How to configure Nexus Repository Manager to support npm audit

Question

When I try to execute npm audit in my (Angular 7) app, I get the following npm error:

npm ERR! code ENOAUDIT
npm ERR! audit Your configured registry (https://nexus.xxx.com/repository/yyy/) does not support audit requests, or the audit endpoint is temporarily unavailable.

Does anyone know how I can get Nexus to support npm audit?

Answer 1

The solution with npm audit --registry=https://registry.npmjs.org only works if your npm client has internet access to registry.npmjs.org.

If this is not the case and you don't want to pay for Nexus Firewall or Nexus Lifecycle, you can set up another proxy that redirects all calls to https://nexus.xxx.com/repository/yyy/-/npm/v1/security/audits and all of its subpaths to https://registry.npmjs.org/-/npm/v1/security/audits.

Something like https://github.com/chovyy/npm-audit-proxy might be helpful.

Answer 2

Oh, it seems, I cannot:

https://issues.sonatype.org/browse/NEXUS-16954

"We are currently investigating the best way to implement NPM Audit and it is a priority for us, watch this space." (as of July 2019)

Answer 3

As noted in the linked JIRA (NEXUS-16954), it should be possible to workaround NXRM by using npm audit --registry=https://registry.npmjs.org.
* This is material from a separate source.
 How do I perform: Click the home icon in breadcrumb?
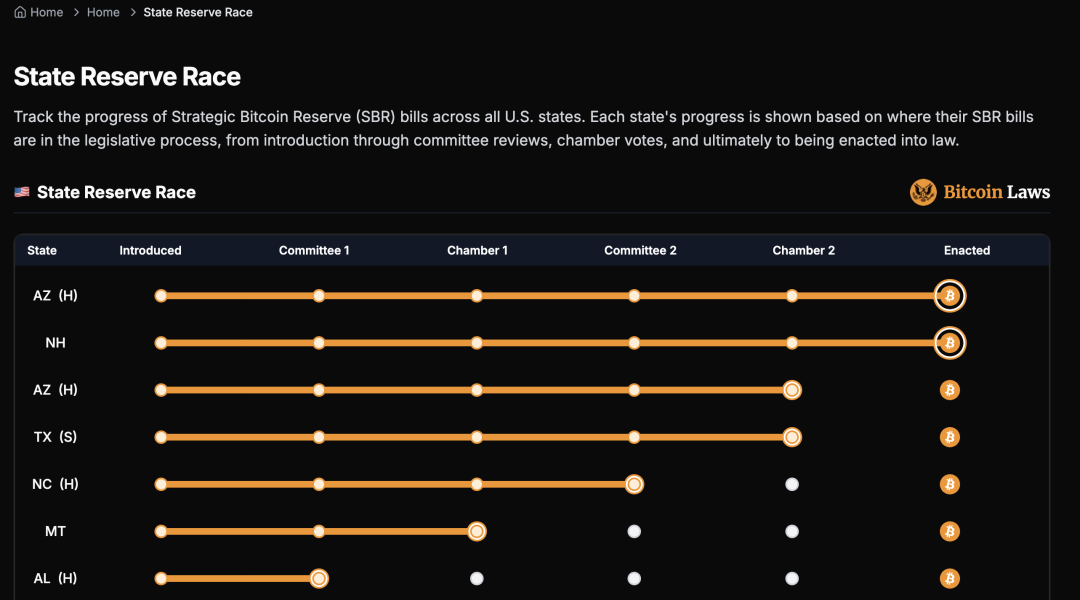[20, 12]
UPDATE (May 11th 2020): As of NXRM version 3.23, npm audit should work with systems that have Sonatype Firewall or IQ server configured. The message returned should no longer error but explain this. A further JIRA ticket has been opened to track desire for this command to work without the workaround stated here but not implemented as of this update.